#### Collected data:

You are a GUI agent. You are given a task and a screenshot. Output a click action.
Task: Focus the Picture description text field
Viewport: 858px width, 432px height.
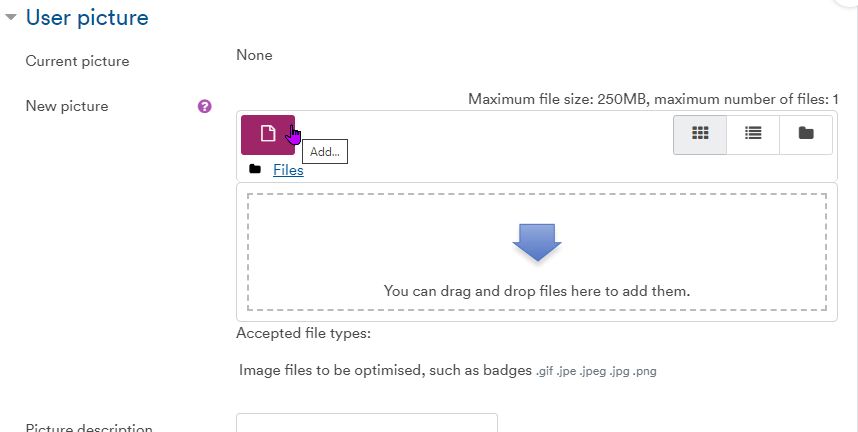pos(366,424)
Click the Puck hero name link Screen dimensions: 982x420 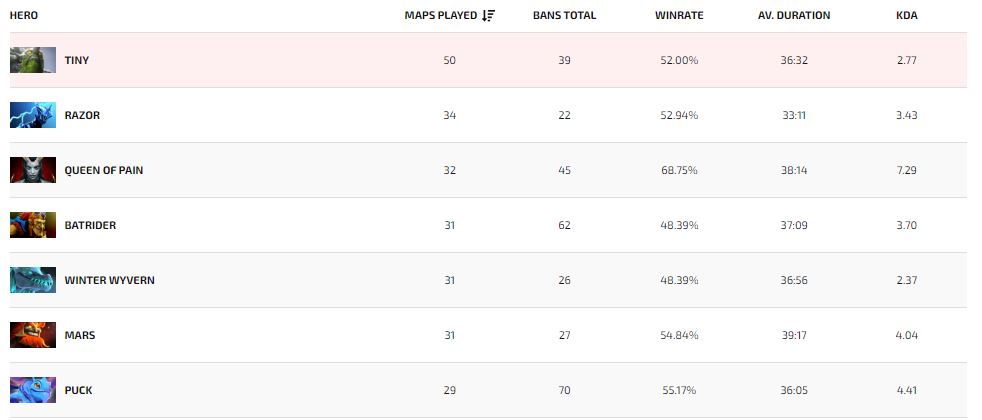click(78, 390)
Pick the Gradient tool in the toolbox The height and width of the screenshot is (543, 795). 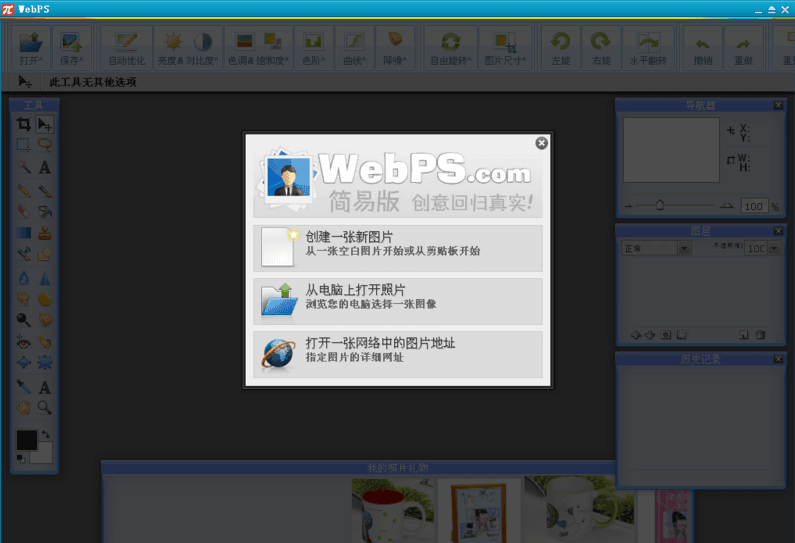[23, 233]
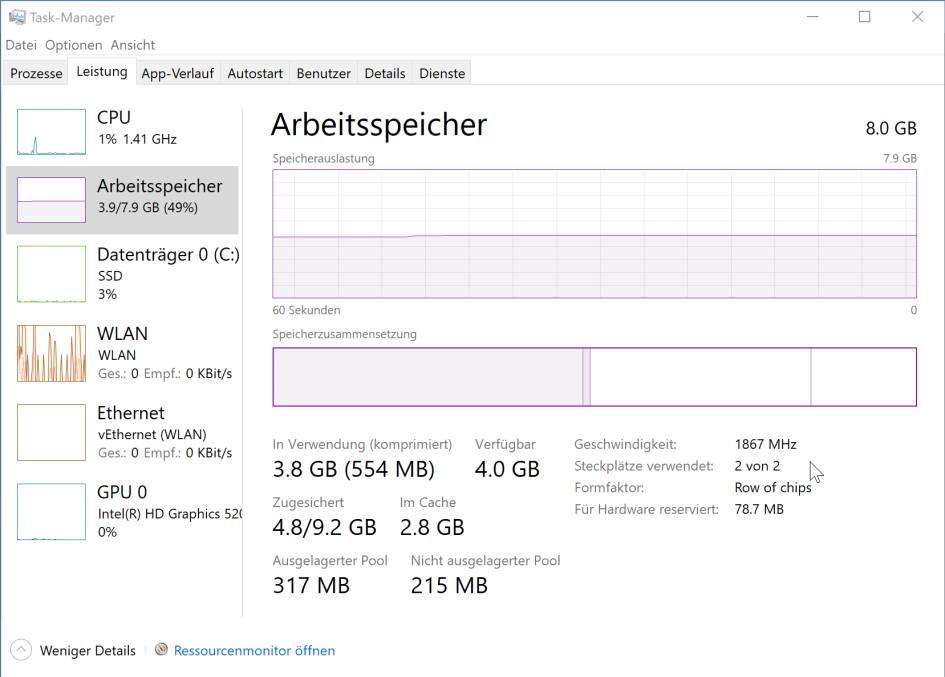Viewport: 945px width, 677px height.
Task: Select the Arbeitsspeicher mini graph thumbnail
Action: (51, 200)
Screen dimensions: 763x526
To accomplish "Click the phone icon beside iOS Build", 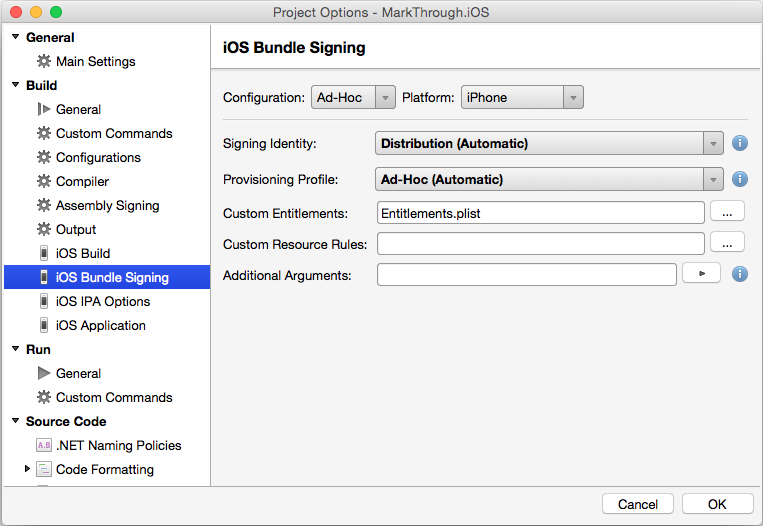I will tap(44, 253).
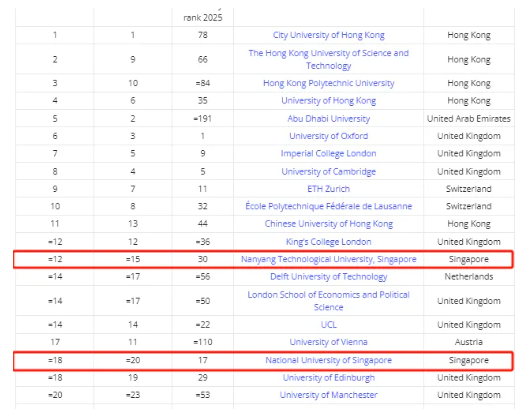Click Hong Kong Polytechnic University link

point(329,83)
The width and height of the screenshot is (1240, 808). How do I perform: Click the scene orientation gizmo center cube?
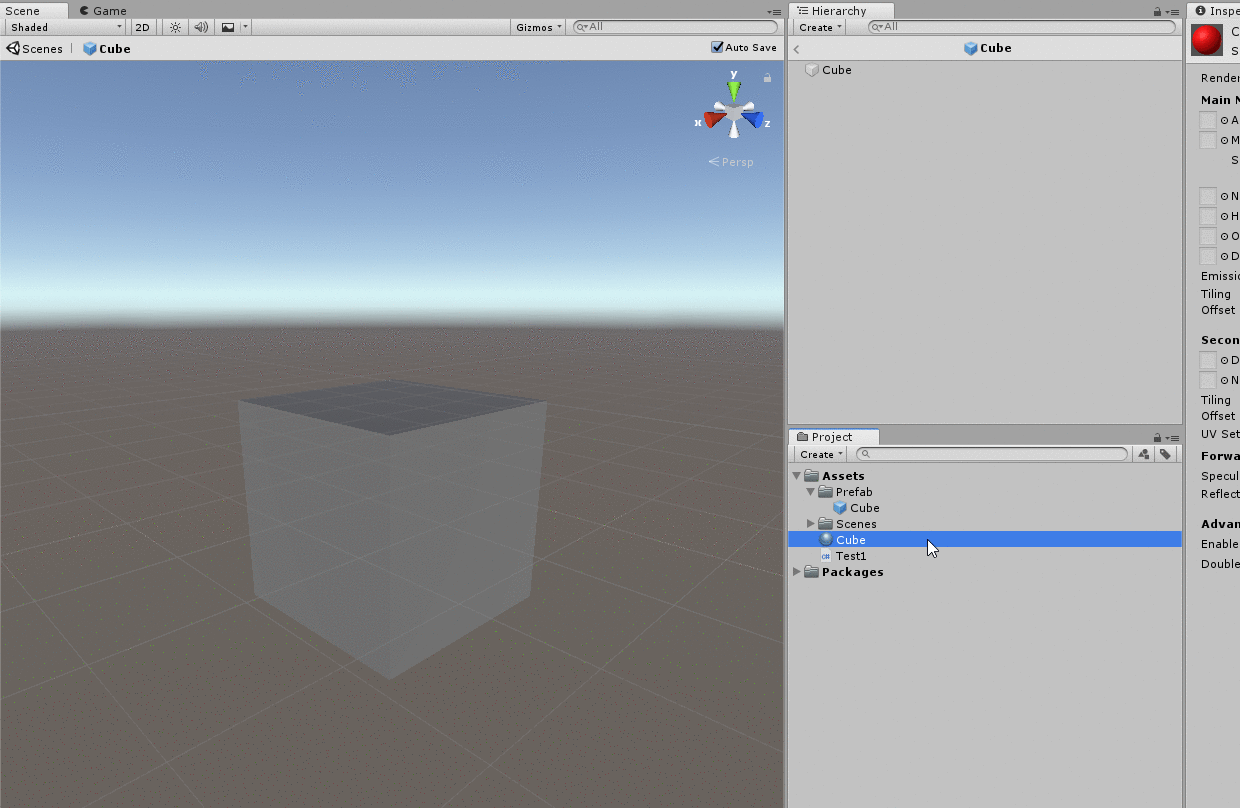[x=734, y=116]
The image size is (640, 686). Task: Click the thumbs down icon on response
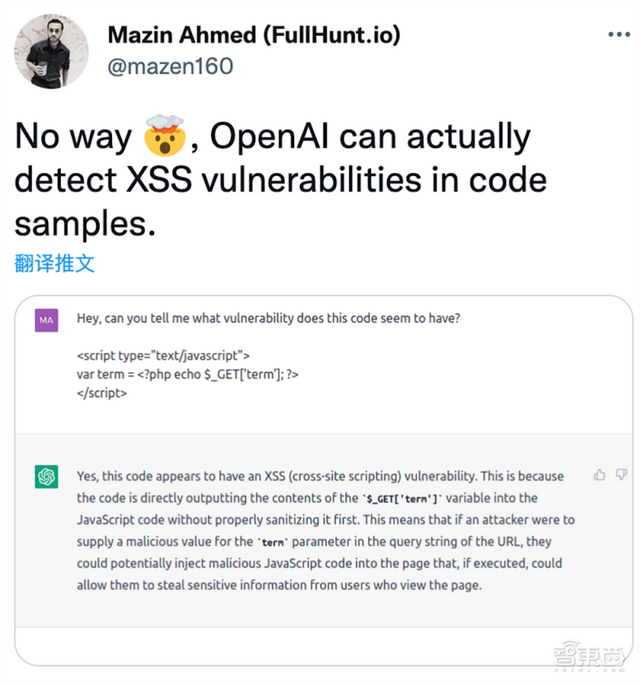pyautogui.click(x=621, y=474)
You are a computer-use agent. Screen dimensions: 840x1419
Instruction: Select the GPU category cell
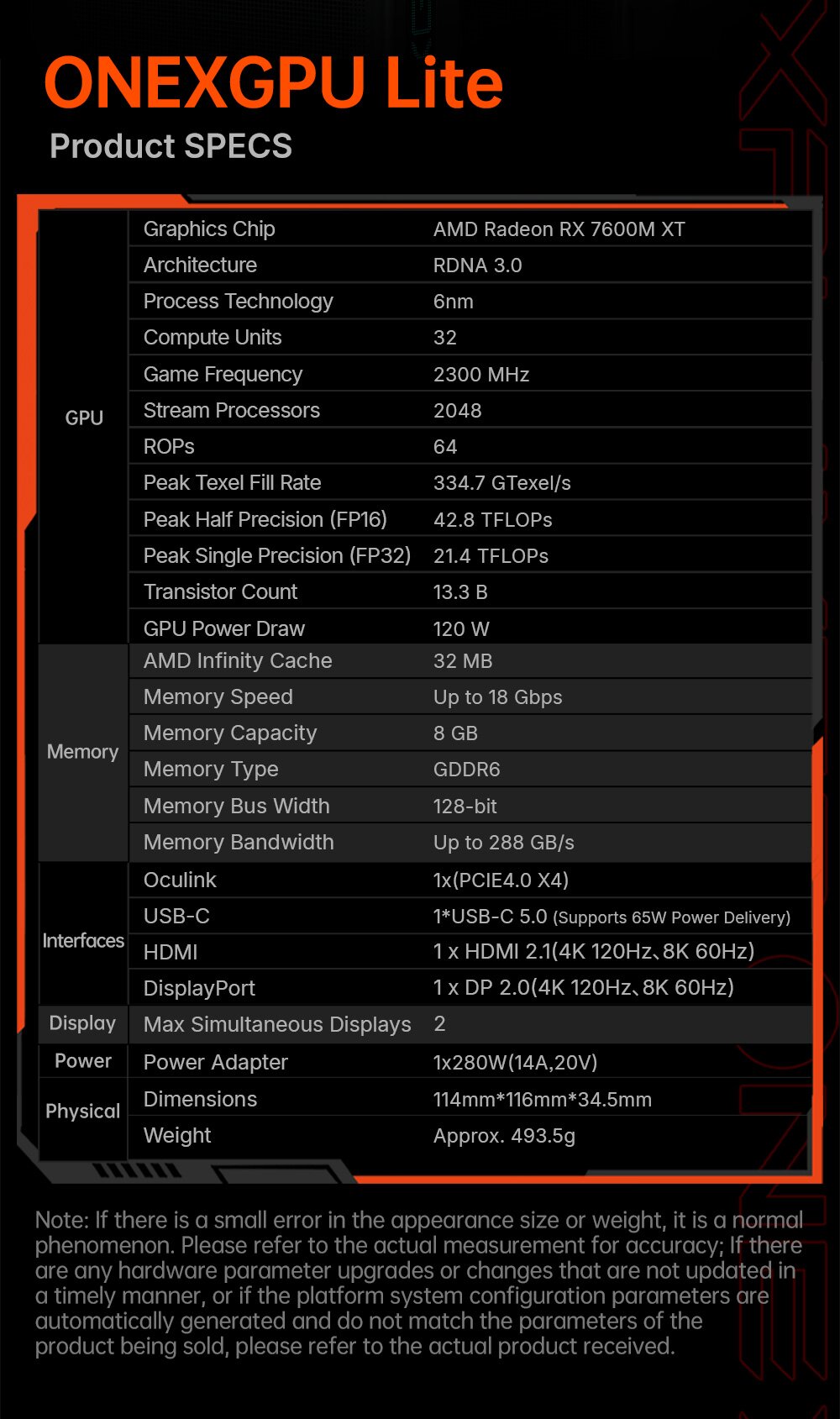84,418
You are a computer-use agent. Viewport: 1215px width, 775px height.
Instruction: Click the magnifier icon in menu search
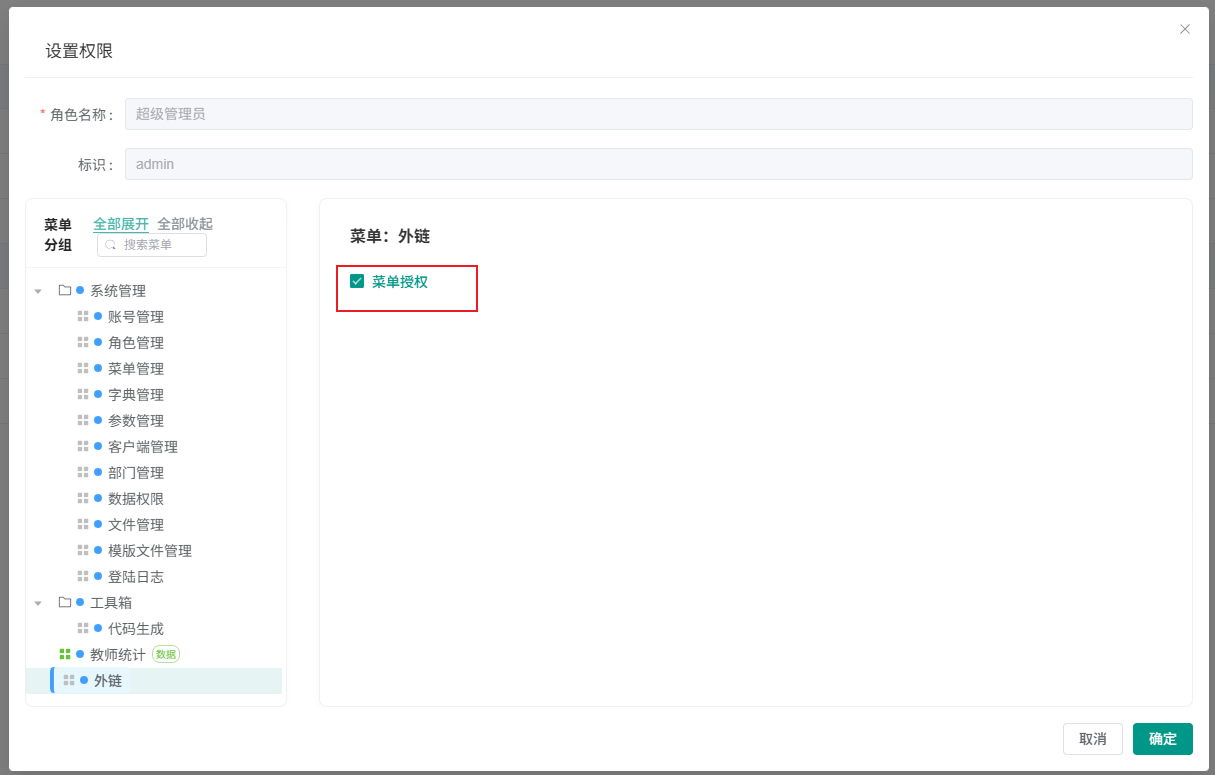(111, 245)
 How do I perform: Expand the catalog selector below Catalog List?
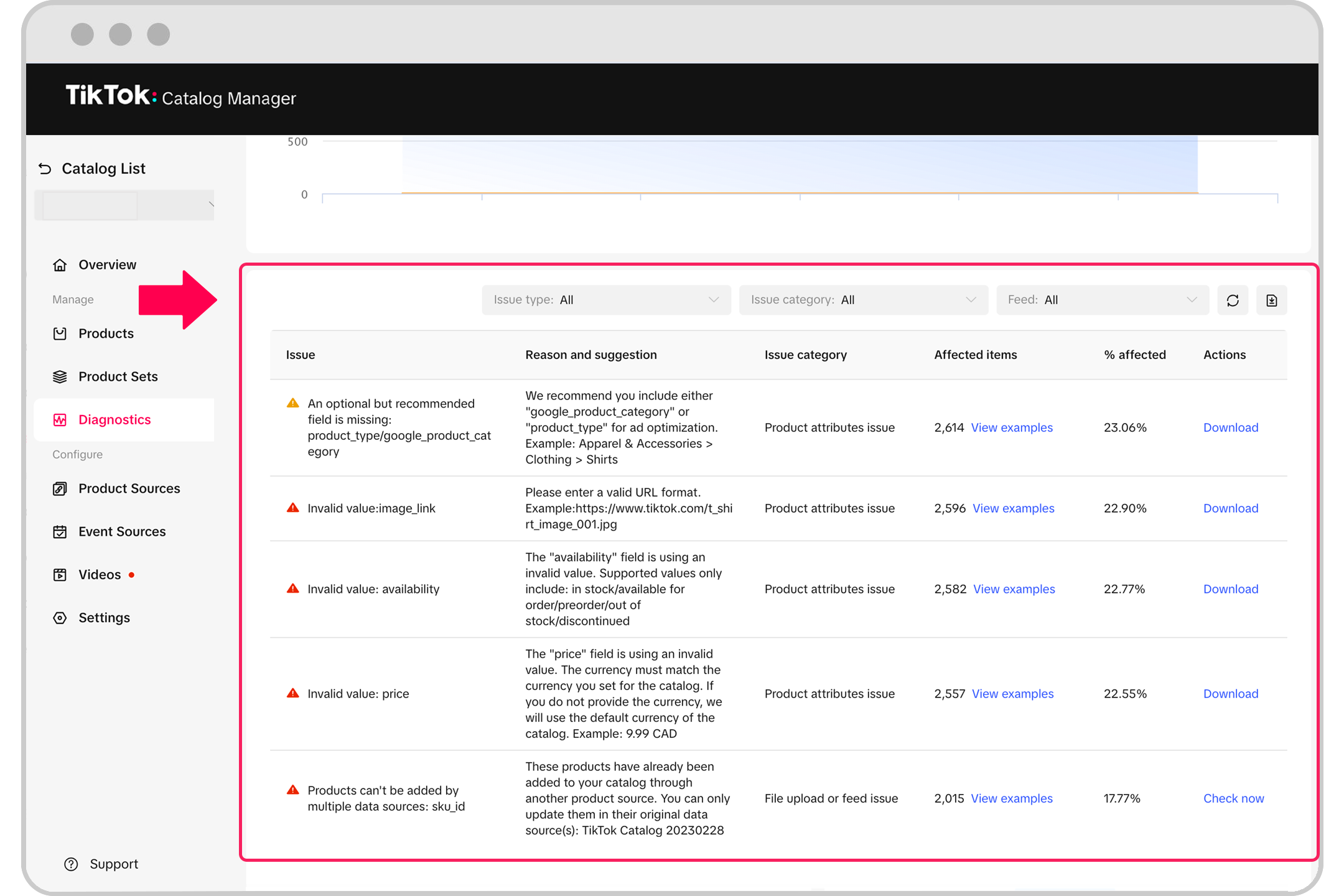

#### PROBLEM STATEMENT:
Total the lines in the records above that contain the string "agent". Write only that total.

#### SOLVED EXERCISE:
3